The week before she died, she had been knitting a pair of slippers for my husband, through aching fingers. Her neighbour had begged her to stop, reminding her that our generation doesn’t wear Schlapfen. She paid no mind. She wanted to finish them in time for our visit in a few weeks. I flew over early to see her, and from her hospital bed, she made me promise that I would finish them. I promised, and yet a year later, I still hadn’t done it.
And for some reason, I couldn’t bring myself to light a red candle. Why? Was it because we had spent years arguing about the afterlife?

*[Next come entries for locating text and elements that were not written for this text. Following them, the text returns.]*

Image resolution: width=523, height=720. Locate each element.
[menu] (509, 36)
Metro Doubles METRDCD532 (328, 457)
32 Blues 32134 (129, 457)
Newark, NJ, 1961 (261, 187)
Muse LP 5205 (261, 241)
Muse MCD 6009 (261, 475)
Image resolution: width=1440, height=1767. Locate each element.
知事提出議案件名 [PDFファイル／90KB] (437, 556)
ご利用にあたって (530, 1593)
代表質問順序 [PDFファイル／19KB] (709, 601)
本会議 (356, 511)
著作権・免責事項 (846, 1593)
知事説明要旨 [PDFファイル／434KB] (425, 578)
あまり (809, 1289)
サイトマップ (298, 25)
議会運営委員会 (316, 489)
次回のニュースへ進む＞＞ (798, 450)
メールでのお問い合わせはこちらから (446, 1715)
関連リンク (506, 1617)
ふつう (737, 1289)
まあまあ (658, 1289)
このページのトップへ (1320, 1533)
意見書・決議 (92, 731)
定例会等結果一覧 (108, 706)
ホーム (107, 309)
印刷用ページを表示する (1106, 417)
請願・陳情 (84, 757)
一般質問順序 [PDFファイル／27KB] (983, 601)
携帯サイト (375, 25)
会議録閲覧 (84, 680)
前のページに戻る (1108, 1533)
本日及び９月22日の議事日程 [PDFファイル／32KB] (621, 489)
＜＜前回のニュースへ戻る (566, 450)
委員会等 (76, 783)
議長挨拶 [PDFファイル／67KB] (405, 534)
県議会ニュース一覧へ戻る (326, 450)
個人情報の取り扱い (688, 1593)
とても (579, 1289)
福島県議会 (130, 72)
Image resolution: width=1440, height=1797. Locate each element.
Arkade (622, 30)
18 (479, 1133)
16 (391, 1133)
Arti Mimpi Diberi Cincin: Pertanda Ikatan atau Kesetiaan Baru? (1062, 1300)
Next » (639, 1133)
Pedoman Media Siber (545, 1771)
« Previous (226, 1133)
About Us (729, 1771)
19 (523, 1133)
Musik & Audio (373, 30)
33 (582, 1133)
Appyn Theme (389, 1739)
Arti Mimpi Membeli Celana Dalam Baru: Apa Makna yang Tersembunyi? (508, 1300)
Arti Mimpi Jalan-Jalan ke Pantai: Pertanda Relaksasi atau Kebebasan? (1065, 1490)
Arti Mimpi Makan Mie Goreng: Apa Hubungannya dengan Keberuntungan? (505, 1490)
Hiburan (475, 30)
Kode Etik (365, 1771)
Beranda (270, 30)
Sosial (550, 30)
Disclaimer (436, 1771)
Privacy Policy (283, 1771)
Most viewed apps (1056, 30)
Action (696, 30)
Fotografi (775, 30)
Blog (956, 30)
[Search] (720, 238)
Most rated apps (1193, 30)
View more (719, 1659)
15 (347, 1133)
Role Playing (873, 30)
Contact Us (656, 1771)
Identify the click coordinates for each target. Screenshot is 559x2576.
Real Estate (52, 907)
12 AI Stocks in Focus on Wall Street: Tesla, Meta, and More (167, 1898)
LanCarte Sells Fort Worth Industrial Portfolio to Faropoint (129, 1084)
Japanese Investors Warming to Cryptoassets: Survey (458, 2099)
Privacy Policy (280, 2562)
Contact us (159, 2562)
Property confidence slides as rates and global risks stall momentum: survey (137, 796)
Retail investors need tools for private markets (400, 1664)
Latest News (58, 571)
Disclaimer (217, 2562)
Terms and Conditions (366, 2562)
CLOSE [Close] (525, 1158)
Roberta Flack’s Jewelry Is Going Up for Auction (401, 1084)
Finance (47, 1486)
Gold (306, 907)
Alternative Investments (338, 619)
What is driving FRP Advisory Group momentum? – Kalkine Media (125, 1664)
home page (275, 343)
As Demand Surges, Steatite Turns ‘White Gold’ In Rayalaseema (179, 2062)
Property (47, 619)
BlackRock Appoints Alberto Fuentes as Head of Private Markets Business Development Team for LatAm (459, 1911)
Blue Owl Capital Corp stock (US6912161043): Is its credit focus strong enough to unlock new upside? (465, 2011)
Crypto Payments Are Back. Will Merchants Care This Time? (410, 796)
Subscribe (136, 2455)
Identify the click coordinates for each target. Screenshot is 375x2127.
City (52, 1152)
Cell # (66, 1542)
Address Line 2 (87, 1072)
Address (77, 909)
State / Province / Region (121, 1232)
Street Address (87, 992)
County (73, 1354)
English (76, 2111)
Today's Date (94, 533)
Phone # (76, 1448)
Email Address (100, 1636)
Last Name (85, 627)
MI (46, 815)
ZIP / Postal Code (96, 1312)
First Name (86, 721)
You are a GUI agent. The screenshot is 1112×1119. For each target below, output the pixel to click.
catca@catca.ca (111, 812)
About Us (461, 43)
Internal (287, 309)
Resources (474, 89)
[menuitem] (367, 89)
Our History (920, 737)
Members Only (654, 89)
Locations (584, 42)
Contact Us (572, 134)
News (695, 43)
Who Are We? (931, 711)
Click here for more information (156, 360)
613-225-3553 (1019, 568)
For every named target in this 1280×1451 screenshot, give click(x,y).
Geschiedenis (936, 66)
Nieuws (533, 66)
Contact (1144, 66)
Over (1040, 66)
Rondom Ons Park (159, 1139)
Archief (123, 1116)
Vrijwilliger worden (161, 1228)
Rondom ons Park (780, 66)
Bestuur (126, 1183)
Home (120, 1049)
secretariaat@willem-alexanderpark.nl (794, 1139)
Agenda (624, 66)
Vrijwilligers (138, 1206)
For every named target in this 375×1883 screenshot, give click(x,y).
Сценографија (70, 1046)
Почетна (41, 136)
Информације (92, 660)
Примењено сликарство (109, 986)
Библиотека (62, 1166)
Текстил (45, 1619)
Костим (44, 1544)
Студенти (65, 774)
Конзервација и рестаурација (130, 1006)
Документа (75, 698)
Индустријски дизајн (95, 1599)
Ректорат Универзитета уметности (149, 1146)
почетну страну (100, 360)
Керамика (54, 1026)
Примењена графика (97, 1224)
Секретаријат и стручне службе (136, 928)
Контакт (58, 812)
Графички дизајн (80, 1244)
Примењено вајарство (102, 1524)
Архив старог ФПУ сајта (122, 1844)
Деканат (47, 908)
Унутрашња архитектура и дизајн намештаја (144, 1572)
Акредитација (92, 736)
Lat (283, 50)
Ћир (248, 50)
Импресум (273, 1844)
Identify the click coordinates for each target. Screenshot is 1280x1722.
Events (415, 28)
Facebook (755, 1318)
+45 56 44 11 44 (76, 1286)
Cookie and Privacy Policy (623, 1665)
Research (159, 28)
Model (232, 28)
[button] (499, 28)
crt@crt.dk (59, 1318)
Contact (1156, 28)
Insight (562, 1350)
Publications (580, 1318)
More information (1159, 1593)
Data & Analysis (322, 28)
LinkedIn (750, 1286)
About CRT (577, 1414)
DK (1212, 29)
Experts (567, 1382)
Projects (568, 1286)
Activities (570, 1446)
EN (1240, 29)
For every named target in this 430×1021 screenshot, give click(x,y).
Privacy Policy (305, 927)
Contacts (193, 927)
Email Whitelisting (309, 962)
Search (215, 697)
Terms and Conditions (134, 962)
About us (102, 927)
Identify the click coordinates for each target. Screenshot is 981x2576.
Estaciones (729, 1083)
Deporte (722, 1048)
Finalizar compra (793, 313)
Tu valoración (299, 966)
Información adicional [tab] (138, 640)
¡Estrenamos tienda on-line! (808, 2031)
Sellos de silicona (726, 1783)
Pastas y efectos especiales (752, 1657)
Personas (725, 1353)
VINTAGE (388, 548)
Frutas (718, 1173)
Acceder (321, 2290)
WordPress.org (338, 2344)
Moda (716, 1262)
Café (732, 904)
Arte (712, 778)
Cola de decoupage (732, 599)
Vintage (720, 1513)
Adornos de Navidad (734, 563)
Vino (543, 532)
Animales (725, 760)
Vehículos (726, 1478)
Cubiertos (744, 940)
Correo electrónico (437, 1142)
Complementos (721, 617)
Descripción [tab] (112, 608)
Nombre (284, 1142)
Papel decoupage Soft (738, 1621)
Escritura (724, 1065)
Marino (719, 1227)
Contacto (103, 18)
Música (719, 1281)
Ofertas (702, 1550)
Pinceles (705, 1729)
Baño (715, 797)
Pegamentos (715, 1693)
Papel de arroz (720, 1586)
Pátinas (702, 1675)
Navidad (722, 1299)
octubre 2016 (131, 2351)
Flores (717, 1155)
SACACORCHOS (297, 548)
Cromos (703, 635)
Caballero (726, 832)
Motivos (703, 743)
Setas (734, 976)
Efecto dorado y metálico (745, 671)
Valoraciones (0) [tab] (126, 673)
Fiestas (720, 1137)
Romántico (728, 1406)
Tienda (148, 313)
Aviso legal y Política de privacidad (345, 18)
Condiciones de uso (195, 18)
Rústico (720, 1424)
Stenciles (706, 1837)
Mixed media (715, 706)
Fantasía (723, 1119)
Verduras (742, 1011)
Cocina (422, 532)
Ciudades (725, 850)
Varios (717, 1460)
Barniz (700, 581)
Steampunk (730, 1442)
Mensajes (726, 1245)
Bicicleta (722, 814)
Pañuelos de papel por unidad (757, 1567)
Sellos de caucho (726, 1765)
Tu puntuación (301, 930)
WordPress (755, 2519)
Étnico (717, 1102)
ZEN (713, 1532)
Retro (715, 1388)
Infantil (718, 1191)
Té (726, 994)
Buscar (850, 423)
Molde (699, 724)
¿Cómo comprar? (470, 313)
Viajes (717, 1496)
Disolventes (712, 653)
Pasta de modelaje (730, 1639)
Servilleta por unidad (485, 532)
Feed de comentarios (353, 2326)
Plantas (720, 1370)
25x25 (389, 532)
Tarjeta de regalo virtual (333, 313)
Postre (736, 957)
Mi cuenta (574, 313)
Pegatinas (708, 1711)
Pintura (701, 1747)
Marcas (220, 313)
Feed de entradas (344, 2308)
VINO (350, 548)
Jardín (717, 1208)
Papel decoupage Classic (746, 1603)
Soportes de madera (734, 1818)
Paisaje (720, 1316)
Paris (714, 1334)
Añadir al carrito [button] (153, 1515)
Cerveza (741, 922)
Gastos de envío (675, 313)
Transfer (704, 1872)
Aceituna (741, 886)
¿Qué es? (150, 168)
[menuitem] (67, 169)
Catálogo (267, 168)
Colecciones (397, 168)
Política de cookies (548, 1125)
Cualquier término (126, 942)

When she lamented that they’d put my uncle “in a can” after he was cremated, I pushed back, demanding to know why it mattered, if he was in heaven. I didn’t believe in God. She did.
Eulogies aren’t read in Austria - it isn’t the socialist, collectivist way. The reading of the same Bible verses is considered sufficient for each individual, no matter their life. But my Oma had questioned her God, with a childlike disappointment. How could her aunts pray daily, and yet watch, unmoved, as she begged them for food? How could her mother pledge religious allegiance to her father, as he beat her? Why had her last name been reason enough for the village teacher to deny her library books?
At her funeral, the Bible verses felt like an erasure of what life had inflicted on her. A figure unknown, I stood up beside the priest, as he shuffled aside to make room for me in front of the coffin. I recited her pain, plainly. She had never been pious about her own suffering, and if she could pick it up and examine it up close, so could we. Afterwards, her friends wondered aloud to each other as they passed me in the receiving line: “How could little Gisi have had such a tall granddaughter?”
Once I returned home, I wanted desperately to dream of her. I would think of her as I fell asleep, hoping to meet her in the night. I wanted to be in her presence again, the way we had been in her tiny apartment for so many hours.
I would wake sometimes in the night and wonder if I would see her standing in my room, looking at me. This fascinated me. How could I, the person who needed to wash her face with her eyes open after seeing a horror movie, hope to see her dead grandmother standing in her room?
Finally, she appeared in a dream: we were on a street corner on a hot, humid night, watching hordes of young people flock to an amusement park across the street. She looked about ten years younger than when she had died, at 97. She was wearing her brown cotton pants, but paired with a bright, sequin bomber jacket. She was holding onto my forearm, as she had often done, her mouth slightly ajar, eyes dancing underneath her wrinkled eyelids. Watching the crowd across the street, she murmured something about all the young men, and I experienced her as a woman who had been robbed of the freewheeling, breathless carousel of anticipation of a night out, where the possibility that anything could happen swirls around you in intoxicating gusts.
I woke up wondering if she had come to me. Was she in heaven? Was my Oma’s heaven a place where she could laugh freely and wear sequins and flirt with boys? Free from the war, and paternal abuse, and hunger, and brothers killed on the Russian front, and fighting to hang on to even the bottom rung of the class ladder? Was she finally released from baking one-inch sheet cakes, and taking flowers to graves, and wearing black in mourning, and being dismissed for being common, short, and poor?
I didn’t dream about her for a long time after that. And the longer she stayed away, the more I became convinced that she had sent me a message - that she was having the time of her death. That she was okay on her cloud. That the shame and fear and contempt that had coloured in the edges of her life, were over.